Members of the New Jersey Forest Fire Service begin a controlled burn near the property of the Jackson Liberty High School to show students the impact fire has on the soil and nutrients of the forest area. (Photo by Bob Vosseller)

  Gabliks noted the program allows students to study fire ecology right on land adjacent to their school. “What better than to have a classroom in a forest area right next to your school?” he said in the Jackson TV segment.

  Controlled burning is “pretty much a way to reduce the fuel. Controlled burning is a method of prescribed burning where we actually take a piece of the woods that has naturally had a fire in it in its history but we reduce the fuel.” They burn it while there are firefighters, trucks and equipment nearby. It’s much safer than if this fuel caught fire when no one was around, said Section Fire Warden Deale Cary.

  Division Fire Warden Shawn Judy said, “we are conducting a very small prescribed burn, a quarter of an acre. We strive every year to conduct prescribed burning and to accomplish upward of 20,000 acres. When you return to this site in May and June you will see a healthy forest and an opportunity for it flourish. You may see plants and animals that you didn’t see before.”

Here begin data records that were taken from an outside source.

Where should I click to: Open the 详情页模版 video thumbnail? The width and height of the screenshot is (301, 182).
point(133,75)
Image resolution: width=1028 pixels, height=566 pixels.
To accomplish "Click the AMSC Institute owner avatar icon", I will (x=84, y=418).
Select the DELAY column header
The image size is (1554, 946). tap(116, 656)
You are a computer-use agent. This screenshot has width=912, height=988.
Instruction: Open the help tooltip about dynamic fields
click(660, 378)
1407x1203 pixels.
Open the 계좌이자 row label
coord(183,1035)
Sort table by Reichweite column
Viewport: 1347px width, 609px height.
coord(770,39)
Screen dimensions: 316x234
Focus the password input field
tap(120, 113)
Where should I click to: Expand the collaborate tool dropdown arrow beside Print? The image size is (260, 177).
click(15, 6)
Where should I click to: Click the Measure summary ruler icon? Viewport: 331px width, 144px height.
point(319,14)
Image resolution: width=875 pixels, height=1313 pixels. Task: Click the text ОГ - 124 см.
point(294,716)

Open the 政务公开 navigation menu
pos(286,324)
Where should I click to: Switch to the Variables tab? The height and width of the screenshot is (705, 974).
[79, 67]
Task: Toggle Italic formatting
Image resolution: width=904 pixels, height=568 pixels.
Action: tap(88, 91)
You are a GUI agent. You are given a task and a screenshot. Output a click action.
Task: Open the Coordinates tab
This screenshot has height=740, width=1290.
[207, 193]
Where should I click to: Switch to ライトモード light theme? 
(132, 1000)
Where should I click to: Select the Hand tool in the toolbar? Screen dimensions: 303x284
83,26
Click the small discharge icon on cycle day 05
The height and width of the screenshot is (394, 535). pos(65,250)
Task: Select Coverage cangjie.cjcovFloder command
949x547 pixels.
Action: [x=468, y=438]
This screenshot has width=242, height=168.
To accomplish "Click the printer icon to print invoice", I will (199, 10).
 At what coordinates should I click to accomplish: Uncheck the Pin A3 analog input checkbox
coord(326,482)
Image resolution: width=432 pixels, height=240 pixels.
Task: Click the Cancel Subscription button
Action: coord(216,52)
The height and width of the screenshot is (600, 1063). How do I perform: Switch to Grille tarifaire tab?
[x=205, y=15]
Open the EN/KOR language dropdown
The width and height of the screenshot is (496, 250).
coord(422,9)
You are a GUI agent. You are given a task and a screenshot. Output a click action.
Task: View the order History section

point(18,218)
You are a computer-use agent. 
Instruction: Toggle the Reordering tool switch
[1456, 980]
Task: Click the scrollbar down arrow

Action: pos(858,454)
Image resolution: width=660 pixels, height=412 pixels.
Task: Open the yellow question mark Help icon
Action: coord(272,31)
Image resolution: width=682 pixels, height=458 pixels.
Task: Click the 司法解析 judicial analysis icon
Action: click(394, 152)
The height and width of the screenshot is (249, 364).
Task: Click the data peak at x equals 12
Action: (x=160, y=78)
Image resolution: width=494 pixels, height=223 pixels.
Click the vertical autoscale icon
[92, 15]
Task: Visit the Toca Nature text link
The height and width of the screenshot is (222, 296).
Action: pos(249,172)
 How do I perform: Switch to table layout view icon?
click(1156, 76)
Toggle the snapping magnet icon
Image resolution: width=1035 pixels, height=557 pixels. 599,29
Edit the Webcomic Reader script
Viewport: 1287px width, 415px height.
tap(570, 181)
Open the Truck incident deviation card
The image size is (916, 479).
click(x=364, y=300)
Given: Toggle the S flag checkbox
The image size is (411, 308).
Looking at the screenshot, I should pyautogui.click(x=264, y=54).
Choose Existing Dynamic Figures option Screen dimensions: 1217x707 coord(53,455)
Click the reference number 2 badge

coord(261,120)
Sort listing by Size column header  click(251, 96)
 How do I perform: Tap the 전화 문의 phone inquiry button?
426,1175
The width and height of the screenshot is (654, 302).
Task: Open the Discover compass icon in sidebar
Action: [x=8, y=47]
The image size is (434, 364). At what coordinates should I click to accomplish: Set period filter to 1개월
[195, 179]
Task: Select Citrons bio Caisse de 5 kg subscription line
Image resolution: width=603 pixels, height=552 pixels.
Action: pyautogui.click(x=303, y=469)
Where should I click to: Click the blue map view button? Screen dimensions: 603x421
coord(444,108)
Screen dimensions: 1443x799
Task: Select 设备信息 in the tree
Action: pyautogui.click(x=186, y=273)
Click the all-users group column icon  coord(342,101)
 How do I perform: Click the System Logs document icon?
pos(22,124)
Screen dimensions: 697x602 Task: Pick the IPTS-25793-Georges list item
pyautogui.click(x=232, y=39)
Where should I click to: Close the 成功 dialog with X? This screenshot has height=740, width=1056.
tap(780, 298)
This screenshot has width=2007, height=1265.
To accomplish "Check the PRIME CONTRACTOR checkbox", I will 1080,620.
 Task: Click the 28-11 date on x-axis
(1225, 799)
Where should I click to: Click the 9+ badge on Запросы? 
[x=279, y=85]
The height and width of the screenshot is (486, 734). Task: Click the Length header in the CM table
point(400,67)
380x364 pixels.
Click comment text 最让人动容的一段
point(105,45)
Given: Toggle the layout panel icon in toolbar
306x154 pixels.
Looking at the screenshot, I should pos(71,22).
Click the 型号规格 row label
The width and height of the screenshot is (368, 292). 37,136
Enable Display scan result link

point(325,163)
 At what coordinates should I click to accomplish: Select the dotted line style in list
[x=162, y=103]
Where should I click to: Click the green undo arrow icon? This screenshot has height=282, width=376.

  Student experiments included taking soil samples and dehydrating the dirt and using distilled water to measure the nitrates and the PH balance of the dirt and to examine the soil horizon.

  JLHS Senior Madison Patterson who took part in the exercise for her biology class said they will be taking samples of DNA, learning different species of insects and plants that live in this area. “We will be learning how that changes over time with these prescribed burns and if these burns actually harm or help these woods in general.”

  “We will be learning DNA bar coding which is how to identify a species by DNA,” she added. Patterson said that she has aspirations of having a career in something similar. “I’ve always been interested in biology in general so just learning about all the different methods of how life works and how things survive and adapt in their environments is very interesting to me.”

Jackson Liberty High School students and their teachers observe the activity of prescribed burning in a forest area near their school as part of an ecology lessen. (Photo by Bob Vosseller)

  “It is a unique opportunity for the kids,” JLHS environmental teacher Ted Werner said. “It is unique in New Jersey. It is to my knowledge the only time students get to see a prescribed burn. We’ll get to see what happens over the course of the next few years as we continue the project.”

  Cary said the prescribed burns occur during the off season of the year in the winter and spring “because we take advantage of the cooler temperatures and the forests being open so it allows the forest to dry out.”

  “It is great to do labs but it is even better to do them in a natural setting because this is where science actually happens. Doing sciences means actually getting out and getting dirty and playing,” Werner said.

  The recent lesson was especially welcome given the students’ time away from the classroom and outside activities given the ongoing COVID-19 pandemic.

  Superintendent Nicole Pormilli said, “Mr. Bender has really been passionate about this with his interest in the fire fighting field and bringing learning to our students. We have incredible teachers who jump right on and say ‘yes let’s do stuff’ and fulfill our philosophy here to do authentic learning not just textbook learning. It is particularly timely because of the fire that just happened in Lakewood.”

  Bender said “students are able to come out here and pretty much stand within 50 to 60 feet of a fire being put on the ground with professionals with 30-35 years’ experience explaining the process to them.”

  He noted that last year representatives from the Forest Research Education Center a couple miles away were present. He also noted that students had an opportunity to see a vocation. The students’ research will be part of an ongoing decade long project.